ENTRIES SHOWN:

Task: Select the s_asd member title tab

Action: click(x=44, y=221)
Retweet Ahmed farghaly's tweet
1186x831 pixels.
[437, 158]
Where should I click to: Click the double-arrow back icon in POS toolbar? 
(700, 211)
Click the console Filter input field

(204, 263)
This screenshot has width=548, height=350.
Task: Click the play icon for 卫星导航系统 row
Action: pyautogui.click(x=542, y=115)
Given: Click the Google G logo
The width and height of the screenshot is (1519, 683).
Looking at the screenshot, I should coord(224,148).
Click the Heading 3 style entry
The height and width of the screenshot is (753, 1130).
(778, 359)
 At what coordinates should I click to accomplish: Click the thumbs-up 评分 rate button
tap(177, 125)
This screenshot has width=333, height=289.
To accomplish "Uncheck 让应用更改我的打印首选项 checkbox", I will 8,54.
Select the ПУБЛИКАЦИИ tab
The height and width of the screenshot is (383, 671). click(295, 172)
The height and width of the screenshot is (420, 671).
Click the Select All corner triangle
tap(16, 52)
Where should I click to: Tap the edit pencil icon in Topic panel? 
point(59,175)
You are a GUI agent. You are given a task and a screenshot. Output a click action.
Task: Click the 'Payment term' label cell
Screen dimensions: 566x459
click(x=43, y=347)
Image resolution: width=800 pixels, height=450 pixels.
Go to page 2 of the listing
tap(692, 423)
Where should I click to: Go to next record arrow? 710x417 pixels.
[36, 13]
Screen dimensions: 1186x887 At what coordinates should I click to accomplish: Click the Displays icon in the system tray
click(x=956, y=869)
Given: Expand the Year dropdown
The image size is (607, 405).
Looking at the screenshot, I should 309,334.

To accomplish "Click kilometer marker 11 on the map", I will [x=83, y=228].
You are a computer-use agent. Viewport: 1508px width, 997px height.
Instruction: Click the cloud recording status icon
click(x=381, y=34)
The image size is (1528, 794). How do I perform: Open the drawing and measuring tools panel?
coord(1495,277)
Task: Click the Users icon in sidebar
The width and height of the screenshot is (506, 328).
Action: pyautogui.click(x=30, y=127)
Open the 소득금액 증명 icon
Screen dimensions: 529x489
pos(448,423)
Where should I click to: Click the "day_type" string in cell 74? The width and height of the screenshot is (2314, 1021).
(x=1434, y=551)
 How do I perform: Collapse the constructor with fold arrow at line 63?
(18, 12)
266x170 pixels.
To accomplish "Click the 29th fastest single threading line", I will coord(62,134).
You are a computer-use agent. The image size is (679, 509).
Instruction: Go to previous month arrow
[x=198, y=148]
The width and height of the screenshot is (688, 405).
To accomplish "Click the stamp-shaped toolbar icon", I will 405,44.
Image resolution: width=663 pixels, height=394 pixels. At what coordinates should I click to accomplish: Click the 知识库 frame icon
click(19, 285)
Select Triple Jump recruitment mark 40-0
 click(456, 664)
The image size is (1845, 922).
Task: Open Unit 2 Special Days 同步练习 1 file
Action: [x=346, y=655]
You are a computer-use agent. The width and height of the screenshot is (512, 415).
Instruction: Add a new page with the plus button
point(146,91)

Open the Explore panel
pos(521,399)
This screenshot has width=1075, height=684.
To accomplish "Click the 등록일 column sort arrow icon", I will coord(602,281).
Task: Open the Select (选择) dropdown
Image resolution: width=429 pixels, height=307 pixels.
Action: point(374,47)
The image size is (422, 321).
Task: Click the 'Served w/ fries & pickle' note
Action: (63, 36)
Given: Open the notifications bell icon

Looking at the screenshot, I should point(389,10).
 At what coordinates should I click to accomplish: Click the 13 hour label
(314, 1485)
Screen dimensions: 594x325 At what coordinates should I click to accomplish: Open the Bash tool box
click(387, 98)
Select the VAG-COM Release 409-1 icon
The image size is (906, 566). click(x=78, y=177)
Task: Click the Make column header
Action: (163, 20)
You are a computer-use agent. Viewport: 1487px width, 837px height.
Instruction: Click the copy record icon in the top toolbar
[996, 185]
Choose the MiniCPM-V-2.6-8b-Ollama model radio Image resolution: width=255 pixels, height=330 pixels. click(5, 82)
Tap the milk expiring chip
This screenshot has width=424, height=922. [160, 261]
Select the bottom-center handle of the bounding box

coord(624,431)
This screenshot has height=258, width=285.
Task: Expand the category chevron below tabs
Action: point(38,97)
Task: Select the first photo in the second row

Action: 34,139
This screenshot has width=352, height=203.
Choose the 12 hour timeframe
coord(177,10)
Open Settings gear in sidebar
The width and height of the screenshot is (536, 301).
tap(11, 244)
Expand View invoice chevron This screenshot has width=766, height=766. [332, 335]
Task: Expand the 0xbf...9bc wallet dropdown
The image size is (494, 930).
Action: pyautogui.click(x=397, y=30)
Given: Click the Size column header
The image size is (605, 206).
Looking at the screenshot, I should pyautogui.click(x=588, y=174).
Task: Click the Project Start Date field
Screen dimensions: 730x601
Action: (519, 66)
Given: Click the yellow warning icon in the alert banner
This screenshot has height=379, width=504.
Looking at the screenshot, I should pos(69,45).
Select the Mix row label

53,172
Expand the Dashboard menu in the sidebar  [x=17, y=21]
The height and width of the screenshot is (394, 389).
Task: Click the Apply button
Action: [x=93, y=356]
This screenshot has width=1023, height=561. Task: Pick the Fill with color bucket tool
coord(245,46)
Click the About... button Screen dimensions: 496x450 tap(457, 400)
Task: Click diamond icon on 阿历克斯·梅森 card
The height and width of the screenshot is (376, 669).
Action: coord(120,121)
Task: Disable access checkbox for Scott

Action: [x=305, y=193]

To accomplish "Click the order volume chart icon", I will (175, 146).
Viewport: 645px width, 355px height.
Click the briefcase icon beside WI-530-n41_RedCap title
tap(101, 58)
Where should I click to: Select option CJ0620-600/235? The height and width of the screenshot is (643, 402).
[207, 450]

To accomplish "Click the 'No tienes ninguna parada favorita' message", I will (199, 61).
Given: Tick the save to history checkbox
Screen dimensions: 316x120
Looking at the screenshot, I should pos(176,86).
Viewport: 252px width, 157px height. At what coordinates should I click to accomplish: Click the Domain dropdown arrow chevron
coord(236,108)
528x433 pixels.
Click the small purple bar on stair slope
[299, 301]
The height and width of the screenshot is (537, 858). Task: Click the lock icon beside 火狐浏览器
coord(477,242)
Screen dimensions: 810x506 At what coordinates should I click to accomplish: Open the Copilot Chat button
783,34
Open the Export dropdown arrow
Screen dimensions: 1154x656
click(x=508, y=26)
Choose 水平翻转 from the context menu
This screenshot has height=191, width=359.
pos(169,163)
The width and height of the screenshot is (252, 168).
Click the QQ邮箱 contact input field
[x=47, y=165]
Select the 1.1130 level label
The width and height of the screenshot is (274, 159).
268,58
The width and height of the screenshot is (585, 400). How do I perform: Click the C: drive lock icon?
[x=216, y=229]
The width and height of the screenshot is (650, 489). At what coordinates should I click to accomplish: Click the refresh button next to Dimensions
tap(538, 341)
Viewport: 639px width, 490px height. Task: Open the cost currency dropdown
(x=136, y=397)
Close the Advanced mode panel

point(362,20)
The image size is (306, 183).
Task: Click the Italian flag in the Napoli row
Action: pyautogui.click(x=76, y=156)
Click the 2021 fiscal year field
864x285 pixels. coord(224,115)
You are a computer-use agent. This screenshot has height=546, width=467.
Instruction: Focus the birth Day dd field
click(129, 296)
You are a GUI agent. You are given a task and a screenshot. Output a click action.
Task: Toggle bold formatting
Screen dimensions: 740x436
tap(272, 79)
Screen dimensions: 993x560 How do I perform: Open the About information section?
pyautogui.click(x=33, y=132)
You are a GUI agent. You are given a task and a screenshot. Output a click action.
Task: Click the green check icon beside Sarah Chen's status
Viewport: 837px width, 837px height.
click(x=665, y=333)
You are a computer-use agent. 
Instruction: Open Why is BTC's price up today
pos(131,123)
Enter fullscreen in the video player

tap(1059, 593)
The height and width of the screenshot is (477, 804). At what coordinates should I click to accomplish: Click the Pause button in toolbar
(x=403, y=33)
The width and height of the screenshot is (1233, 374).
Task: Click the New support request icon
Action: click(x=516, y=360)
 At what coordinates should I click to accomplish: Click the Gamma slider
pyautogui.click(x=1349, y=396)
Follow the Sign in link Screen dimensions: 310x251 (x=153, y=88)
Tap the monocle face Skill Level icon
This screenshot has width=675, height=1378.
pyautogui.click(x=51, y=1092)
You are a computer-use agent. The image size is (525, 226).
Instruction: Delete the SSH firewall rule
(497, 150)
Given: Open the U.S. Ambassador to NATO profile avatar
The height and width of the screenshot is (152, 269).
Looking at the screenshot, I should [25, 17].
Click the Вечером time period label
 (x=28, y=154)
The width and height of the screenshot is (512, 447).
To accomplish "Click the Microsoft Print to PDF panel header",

ASSIGNED TASK:
An exact copy of the lines above, from the one containing "Given: Click the Google G logo" through the one containing "266x170 pixels.", is the whole of the answer.

RESPONSE TO THIS EXERCISE:
Given: Click the Google G logo
The width and height of the screenshot is (1519, 683).
Looking at the screenshot, I should coord(224,148).
Click the Heading 3 style entry
The height and width of the screenshot is (753, 1130).
(778, 359)
 At what coordinates should I click to accomplish: Click the thumbs-up 评分 rate button
tap(177, 125)
This screenshot has width=333, height=289.
To accomplish "Uncheck 让应用更改我的打印首选项 checkbox", I will 8,54.
Select the ПУБЛИКАЦИИ tab
The height and width of the screenshot is (383, 671). click(295, 172)
The height and width of the screenshot is (420, 671).
Click the Select All corner triangle
tap(16, 52)
Where should I click to: Tap the edit pencil icon in Topic panel? 
point(59,175)
You are a GUI agent. You are given a task and a screenshot. Output a click action.
Task: Click the 'Payment term' label cell
Screen dimensions: 566x459
click(x=43, y=347)
Image resolution: width=800 pixels, height=450 pixels.
Go to page 2 of the listing
tap(692, 423)
Where should I click to: Go to next record arrow? 710x417 pixels.
[36, 13]
Screen dimensions: 1186x887 At what coordinates should I click to accomplish: Click the Displays icon in the system tray
click(x=956, y=869)
Given: Expand the Year dropdown
The image size is (607, 405).
Looking at the screenshot, I should 309,334.

To accomplish "Click kilometer marker 11 on the map", I will [x=83, y=228].
You are a computer-use agent. Viewport: 1508px width, 997px height.
Instruction: Click the cloud recording status icon
click(x=381, y=34)
The image size is (1528, 794). How do I perform: Open the drawing and measuring tools panel?
coord(1495,277)
Task: Click the Users icon in sidebar
The width and height of the screenshot is (506, 328).
Action: pyautogui.click(x=30, y=127)
Open the 소득금액 증명 icon
Screen dimensions: 529x489
pos(448,423)
Where should I click to: Click the "day_type" string in cell 74? The width and height of the screenshot is (2314, 1021).
(x=1434, y=551)
 How do I perform: Collapse the constructor with fold arrow at line 63?
(18, 12)
266x170 pixels.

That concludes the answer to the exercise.